Make a Larger Down Payment
The bigger your down payment, the lower your interest rate may be.
Why?
Because when you invest more you have more stake in your home, and lenders see you as a lower risk.
Lenders love low-risk buyers, and they’ll give you better rates for being one. Just like having a higher credit score, a larger down payment makes you less risky in the eyes of the lender.
Choose a Fixed Rate Loan
Be wary of adjustable, variable interest rates. These often start out low but increase year after year.
While fixed loans may come with a higher interest rate to start, they don’t increase over time. This ensures that the principal and interest portion of your monthly payment remains steady throughout the duration of the loan term.
Compare Loan Lenders
No matter the price, size, or location of your home, it’s always best to obtain quotes and compare loan terms from at least three lenders before choosing the one you want to work with.
Even if you have an established relationship with a particular lender, comparing several is the best way to know if you’re getting the best rate possible. Yes, it takes time to apply to multiple lenders and fill out multiple application forms, but you can simplify the process by working with a mortgage specialist or mortgage broker who can do some of the legwork for you.
Will a lender lower your rate if other lenders are offering you better terms?
They might.
Even if your preferred lender won’t budge on your interest rate, they might be willing to reduce the cost of certain closing costs, such as the origination fee, title services, or discount points.
Consider Refinancing
If you’re not comfortable with the interest rate you agreed to, you always have the option to refinance a loan.
Refinancing has its pros and cons. On the upside, it can minimize your interest payments to lower your monthly payments overall. On the downside, closing costs and other fees are associated.

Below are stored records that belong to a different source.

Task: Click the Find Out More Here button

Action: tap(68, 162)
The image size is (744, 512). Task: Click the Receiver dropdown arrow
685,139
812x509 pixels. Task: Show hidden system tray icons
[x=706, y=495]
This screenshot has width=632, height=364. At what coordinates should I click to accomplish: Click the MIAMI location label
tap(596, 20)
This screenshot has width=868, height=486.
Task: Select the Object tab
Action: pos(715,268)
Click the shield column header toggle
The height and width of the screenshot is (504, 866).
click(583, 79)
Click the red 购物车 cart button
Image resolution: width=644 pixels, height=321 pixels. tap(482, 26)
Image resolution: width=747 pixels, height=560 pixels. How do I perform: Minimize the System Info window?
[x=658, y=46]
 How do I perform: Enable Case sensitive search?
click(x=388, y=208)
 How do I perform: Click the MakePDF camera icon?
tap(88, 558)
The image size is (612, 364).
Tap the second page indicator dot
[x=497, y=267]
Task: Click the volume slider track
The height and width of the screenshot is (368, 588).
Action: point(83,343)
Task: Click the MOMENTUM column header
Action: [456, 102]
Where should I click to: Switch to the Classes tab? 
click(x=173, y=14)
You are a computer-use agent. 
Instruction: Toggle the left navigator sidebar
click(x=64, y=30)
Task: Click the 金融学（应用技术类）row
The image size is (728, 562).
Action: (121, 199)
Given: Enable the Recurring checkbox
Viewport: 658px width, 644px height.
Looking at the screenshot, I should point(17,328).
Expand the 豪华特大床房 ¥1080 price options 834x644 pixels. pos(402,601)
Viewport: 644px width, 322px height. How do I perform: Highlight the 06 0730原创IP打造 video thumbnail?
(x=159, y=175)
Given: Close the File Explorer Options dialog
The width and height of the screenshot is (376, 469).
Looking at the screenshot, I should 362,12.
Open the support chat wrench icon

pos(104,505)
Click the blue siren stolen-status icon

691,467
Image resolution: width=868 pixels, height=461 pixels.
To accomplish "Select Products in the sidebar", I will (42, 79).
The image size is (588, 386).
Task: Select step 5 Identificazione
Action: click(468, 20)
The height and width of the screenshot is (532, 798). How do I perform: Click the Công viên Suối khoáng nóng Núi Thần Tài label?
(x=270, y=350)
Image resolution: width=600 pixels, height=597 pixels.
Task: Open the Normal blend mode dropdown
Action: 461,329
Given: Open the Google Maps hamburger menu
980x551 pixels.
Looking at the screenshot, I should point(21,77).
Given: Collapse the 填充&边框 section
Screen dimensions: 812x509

Experts recommend refinancing as a good option if you can lower your interest rate by at least 2%.
In Conclusion
Interest rates fluctuate, so whether you’re looking to purchase your first home, buy an investment property, or invest in a vacation home, do your research to know what type of rates are available to you.
Even a 0.50% rate reduction can save you tens of thousands of dollars over the life of your loan. So before you sign any documents, shop around to make sure you’re getting the best possible deal.